An estimated 30 to 40% of homes on the Navajo Nation lack running water, a share second only to the rate found in remote Alaskan villages. The size of the reservation and complexity of its terrain are often blamed, but the failures start with a federal system that promised to provide a home for Navajo people, who call themselves Diné, when establishing the reservation, but has yet to deliver a fully functioning one.

Indian Health Service reports first linked devastating rates of infectious diseases among Native Americans to the absence of basic sanitary facilities in residences a century ago. Since then, infectious diseases have been an ongoing crisis, which the world took note of last year as COVID-19 spread through and ravaged the Navajo Nation.

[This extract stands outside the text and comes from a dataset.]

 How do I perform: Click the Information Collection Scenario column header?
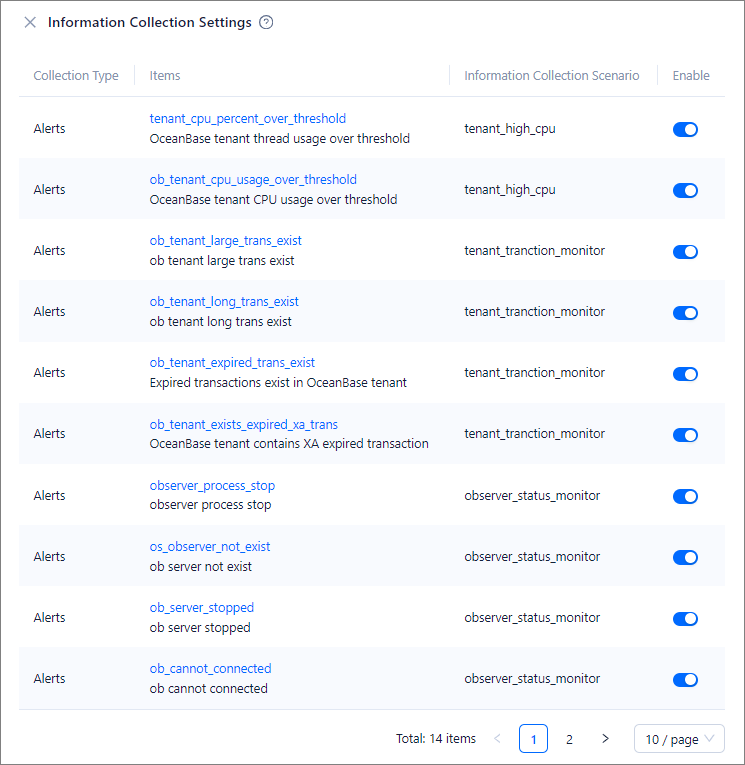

Following guidelines around washing hands and staying home were all but impossible for people who must leave home to replenish their reserves of water and who can’t even turn on a tap to wash their hands.

Addressing lack of water in homes runs into a catch in where to start: begin plumbing communities and houses when there is no water, or build the trunkline that brings water nearby when there are no local waterlines to connect it to the people who live alongside it. The Navajo Gallup Water Supply Project, under construction in New Mexico’s Navajo communities, is testing these approaches.

The project has two main trunk lines, one that runs from the San Juan River to Gallup along Highway 491, called the San Juan Lateral, and another much smaller one that follows Highway 550’s route through a string of Navajo chapters — Huerfano, Nageezi, Counselor, Pueblo Pintado, Ojo Encino, Torreon, and Whitehorse Lake — from east of Bloomfield into Jicarilla Apache communities north of Cuba, called the Cutter Lateral. On the San Juan Lateral, federal funds are paying to construct a trunkline that communities will then need to find money and develop projects to tap into.